**Task brief**
Repeat nothing but the line containing "Task: Open the 运行 menu" and the lines that follow it, up to and including the last line of the data below.

**Data for this exercise**

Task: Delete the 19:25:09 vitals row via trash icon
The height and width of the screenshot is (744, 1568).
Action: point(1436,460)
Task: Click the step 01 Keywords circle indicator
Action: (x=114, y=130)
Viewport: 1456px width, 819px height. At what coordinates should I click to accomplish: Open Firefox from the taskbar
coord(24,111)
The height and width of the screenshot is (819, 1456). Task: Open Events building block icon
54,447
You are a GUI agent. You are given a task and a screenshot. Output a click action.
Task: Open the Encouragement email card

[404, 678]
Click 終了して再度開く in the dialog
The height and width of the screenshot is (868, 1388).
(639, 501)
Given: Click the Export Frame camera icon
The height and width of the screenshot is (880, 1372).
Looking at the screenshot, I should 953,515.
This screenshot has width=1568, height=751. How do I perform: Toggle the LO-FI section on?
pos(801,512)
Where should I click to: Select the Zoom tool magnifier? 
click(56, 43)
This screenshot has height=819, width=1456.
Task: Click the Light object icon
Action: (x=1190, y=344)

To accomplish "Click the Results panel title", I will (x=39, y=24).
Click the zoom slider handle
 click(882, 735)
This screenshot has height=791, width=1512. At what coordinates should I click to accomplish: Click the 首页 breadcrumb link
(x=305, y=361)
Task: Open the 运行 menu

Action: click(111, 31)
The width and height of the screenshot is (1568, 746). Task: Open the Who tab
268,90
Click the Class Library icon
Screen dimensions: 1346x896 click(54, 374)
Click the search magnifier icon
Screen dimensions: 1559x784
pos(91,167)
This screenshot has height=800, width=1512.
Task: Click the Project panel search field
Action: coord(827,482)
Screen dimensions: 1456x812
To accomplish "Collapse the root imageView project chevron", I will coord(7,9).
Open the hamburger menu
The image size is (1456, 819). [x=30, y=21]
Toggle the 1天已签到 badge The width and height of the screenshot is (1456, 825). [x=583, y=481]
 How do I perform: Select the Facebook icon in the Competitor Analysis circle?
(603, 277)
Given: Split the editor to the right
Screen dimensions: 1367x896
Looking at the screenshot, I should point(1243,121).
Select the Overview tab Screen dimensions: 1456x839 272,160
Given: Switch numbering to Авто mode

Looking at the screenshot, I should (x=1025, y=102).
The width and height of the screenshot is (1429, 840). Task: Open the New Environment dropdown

**Result of the task**
Task: Open the 运行 menu

Action: click(111, 31)
The width and height of the screenshot is (1568, 746). Task: Open the Who tab
268,90
Click the Class Library icon
Screen dimensions: 1346x896 click(54, 374)
Click the search magnifier icon
Screen dimensions: 1559x784
pos(91,167)
This screenshot has height=800, width=1512.
Task: Click the Project panel search field
Action: coord(827,482)
Screen dimensions: 1456x812
To accomplish "Collapse the root imageView project chevron", I will coord(7,9).
Open the hamburger menu
The image size is (1456, 819). [x=30, y=21]
Toggle the 1天已签到 badge The width and height of the screenshot is (1456, 825). [x=583, y=481]
 How do I perform: Select the Facebook icon in the Competitor Analysis circle?
(603, 277)
Given: Split the editor to the right
Screen dimensions: 1367x896
Looking at the screenshot, I should point(1243,121).
Select the Overview tab Screen dimensions: 1456x839 272,160
Given: Switch numbering to Авто mode

Looking at the screenshot, I should (x=1025, y=102).
The width and height of the screenshot is (1429, 840). Task: Open the New Environment dropdown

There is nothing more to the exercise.